As investing in cryptocurrency becomes more popular in Australia, there is also a corresponding increase in the number of scams being reported. Due to the unregulated nature of cryptocurrency and the recent failure of two Australian cryptocurrency exchanges, this investment space has become a risky free-for-all, with Scamwatch estimating that around $35 million was lost to cryptocurrency scams in the first half of 2021. If you’re one of the unlucky ones to have been scammed, depending on the circumstances you may be able to claim a capital loss deduction.

Cryptocurrency scams come in a variety of forms, the most common being impersonation, where scammers pretend to be from a reputable trading platform and have legitimate-looking digital assets – like fake trading platforms which look like the real thing and email addresses that impersonate a genuine company – to lure people in. Investors who fall into this trap will usually see the initial money they invested skyrocket on fake trading platforms and may even be allowed to access a small return. Once people are hooked, though, the scammers will typically ask for further investments of large sums of money before cutting off contact and disappearing completely.

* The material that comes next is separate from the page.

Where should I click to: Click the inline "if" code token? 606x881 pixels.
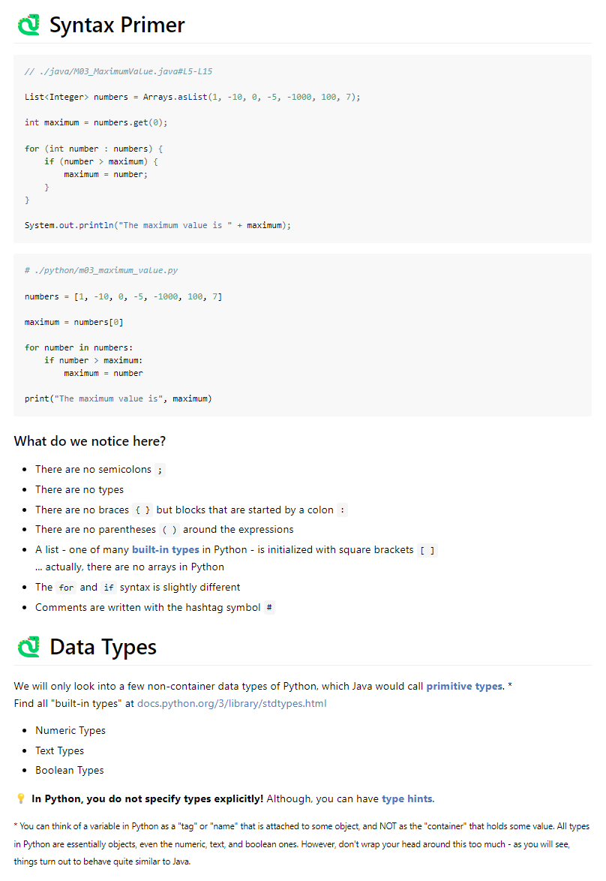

TIP: If you think you’ve been scammed, you should contact your bank or financial institution as soon as possible. You can also make reports to Scamwatch and to the Australian Securities and Investments Commission (ASIC). Finally, you can contact IDCARE, a free, government-funded service, if you suspect identity theft.Contact us for more information and assistance.

Are crypto scam losses tax deductible?

Whether you can deduct a loss all boils down to whether you actually owned an asset. For example, if you actually owned cryptocurrency such as Bitcoin in a digital wallet and due to the collapse of an exchange all the cryptocurrency you owned has disappeared, then it is likely you can claim a capital loss. This is likely to also apply if the cryptocurrency you own is stolen in a scam.

Unfortunately, it’s unlikely that a deduction can be claimed for people who have been scammed into handing over money for supposed “cryptocurrency investment” in schemes where no actual cryptocurrency ownership occurred. This is because they have not technically lost an asset, as they did not own the cryptocurrency in the first place, and the money invested is not considered a capital gains tax (CGT) asset under Australian tax law.